The custom channel group workaround had limitations. Regex patterns required manual maintenance as AI platforms changed domains. Property owners required editor-level access to set it up. And the limitation to two custom channel groups in GA4 meant that one of only two available slots had to be dedicated to AI tracking.

This follows a pattern set by Google in 2022 when it added “cross-network” as a default channel group to capture Performance Max and Smart Shopping traffic. This update also moved traffic from a generic bucket to its own dedicated channel without the need for manual configuration.

AI traffic attribution is a recurring measurement challenge. Last year, Google fixed a bug that caused search traffic in AI mode in GA4 to be reported as “direct” instead of “organic” after a noreferrer code removed referrer headers. Google has also added AI Mode data to Search Console performance reports, but this traffic will be rolled into existing totals rather than displayed as a separate category.

Why this is important

Anyone running a custom channel group to track AI Assistant traffic may be able to simplify this setup as the native channel appears in reports. The native channel potentially reduces the need for regex patterns and the manual channel ordering that Google recommended last year.

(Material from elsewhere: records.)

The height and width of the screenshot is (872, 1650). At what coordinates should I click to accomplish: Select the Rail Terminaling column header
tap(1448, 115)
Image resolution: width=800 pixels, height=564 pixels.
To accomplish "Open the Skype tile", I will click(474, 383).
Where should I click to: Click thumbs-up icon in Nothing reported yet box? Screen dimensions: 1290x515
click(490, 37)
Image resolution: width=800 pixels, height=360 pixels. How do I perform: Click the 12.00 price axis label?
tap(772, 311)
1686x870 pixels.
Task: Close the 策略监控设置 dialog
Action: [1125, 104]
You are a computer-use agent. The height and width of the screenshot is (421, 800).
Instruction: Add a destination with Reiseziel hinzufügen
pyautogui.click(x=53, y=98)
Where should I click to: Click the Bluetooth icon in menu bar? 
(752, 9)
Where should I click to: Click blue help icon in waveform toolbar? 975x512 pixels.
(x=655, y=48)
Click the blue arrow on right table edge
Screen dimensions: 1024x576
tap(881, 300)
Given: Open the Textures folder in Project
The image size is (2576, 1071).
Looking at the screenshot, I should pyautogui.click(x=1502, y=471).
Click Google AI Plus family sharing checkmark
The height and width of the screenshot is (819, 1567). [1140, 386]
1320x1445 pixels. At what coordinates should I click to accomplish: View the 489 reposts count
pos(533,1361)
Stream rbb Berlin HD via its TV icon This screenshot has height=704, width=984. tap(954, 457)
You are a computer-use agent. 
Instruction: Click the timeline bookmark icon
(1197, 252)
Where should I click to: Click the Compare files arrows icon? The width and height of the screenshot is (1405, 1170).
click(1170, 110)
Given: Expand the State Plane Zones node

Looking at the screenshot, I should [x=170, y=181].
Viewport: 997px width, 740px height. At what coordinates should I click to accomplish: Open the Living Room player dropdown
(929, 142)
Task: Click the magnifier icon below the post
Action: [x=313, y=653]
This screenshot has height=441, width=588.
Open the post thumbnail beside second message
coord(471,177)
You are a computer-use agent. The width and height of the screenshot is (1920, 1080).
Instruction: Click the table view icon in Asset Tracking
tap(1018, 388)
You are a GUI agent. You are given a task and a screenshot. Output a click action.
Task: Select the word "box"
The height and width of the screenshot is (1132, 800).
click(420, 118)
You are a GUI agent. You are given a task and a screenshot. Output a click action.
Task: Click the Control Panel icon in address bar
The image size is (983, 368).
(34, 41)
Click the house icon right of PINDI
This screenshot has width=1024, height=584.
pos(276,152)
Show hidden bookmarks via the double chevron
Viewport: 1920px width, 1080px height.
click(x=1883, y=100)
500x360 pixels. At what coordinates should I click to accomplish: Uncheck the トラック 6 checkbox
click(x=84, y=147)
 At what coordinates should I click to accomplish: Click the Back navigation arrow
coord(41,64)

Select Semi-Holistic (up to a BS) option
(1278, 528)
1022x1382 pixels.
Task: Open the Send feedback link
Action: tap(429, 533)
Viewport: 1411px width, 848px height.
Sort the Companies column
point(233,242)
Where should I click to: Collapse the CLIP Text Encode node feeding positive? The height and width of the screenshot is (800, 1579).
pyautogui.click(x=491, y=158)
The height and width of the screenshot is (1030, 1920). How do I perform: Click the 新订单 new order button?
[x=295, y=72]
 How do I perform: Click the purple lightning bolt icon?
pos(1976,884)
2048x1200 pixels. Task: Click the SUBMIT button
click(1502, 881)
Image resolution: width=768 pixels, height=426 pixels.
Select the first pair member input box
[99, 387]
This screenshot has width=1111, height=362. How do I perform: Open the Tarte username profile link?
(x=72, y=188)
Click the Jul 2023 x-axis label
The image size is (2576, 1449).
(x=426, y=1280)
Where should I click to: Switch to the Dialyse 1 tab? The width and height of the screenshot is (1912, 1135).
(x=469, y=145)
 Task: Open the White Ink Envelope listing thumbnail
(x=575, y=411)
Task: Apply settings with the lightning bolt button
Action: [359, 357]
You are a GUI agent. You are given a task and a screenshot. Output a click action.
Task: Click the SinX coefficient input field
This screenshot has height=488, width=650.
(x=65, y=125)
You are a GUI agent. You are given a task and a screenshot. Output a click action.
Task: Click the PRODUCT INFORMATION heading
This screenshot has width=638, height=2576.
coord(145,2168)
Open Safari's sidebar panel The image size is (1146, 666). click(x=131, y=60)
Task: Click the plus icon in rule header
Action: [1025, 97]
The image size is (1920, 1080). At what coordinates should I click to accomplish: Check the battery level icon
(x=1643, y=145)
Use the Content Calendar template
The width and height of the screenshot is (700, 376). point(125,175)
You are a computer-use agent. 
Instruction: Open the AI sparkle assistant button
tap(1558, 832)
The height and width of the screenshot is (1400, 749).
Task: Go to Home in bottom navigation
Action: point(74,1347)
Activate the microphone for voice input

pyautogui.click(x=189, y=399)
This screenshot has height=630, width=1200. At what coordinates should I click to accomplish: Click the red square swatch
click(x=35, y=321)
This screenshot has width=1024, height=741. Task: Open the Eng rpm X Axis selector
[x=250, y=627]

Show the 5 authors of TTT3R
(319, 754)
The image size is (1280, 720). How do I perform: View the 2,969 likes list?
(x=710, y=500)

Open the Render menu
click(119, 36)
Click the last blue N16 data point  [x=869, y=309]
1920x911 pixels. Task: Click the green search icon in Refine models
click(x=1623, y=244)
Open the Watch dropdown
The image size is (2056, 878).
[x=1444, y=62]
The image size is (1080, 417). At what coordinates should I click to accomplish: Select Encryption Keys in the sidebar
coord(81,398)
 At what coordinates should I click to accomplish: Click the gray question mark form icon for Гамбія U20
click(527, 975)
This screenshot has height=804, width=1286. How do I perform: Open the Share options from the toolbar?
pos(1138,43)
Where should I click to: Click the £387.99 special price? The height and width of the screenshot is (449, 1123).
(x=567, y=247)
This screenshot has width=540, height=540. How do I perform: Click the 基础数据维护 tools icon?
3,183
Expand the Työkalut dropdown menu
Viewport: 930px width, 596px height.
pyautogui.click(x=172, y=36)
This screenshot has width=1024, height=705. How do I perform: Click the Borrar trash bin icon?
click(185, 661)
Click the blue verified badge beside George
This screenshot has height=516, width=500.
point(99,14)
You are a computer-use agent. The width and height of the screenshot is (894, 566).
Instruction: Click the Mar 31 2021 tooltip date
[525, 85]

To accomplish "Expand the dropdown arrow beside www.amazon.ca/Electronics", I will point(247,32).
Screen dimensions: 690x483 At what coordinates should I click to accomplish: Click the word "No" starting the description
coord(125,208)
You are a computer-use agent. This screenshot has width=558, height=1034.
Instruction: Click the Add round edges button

For properties without custom AI tracking, this traffic is automatically broken down by referral. Sessions that previously appeared as generic referral traffic from chatgpt.com or claude.ai have their own channel.

One loophole worth noting is the referrer limit. AI assistant traffic that arrives without a referrer header still ends up in Direct. This can happen through in-app browsers and mobile apps, or when users copy and paste links. The new channel only captures what GA4 can identify about the referrer.

Looking ahead

Beyond the three examples mentioned, Google has not published which AI assistants are on the list of recognized referrers. It also didn’t say how the list will be updated as new platforms come onto the market. Five platforms were mentioned in the August 2025 Custom Channel Groups Guide, but the new automated system does not indicate full coverage.

The Default Channel Group Definitions page has not yet been updated to include AI Assistant in the channels table, so the full technical definition is not available for review. The custom channel group regex patterns that Google released last year can still cover platforms that are not on the recognized referrer list.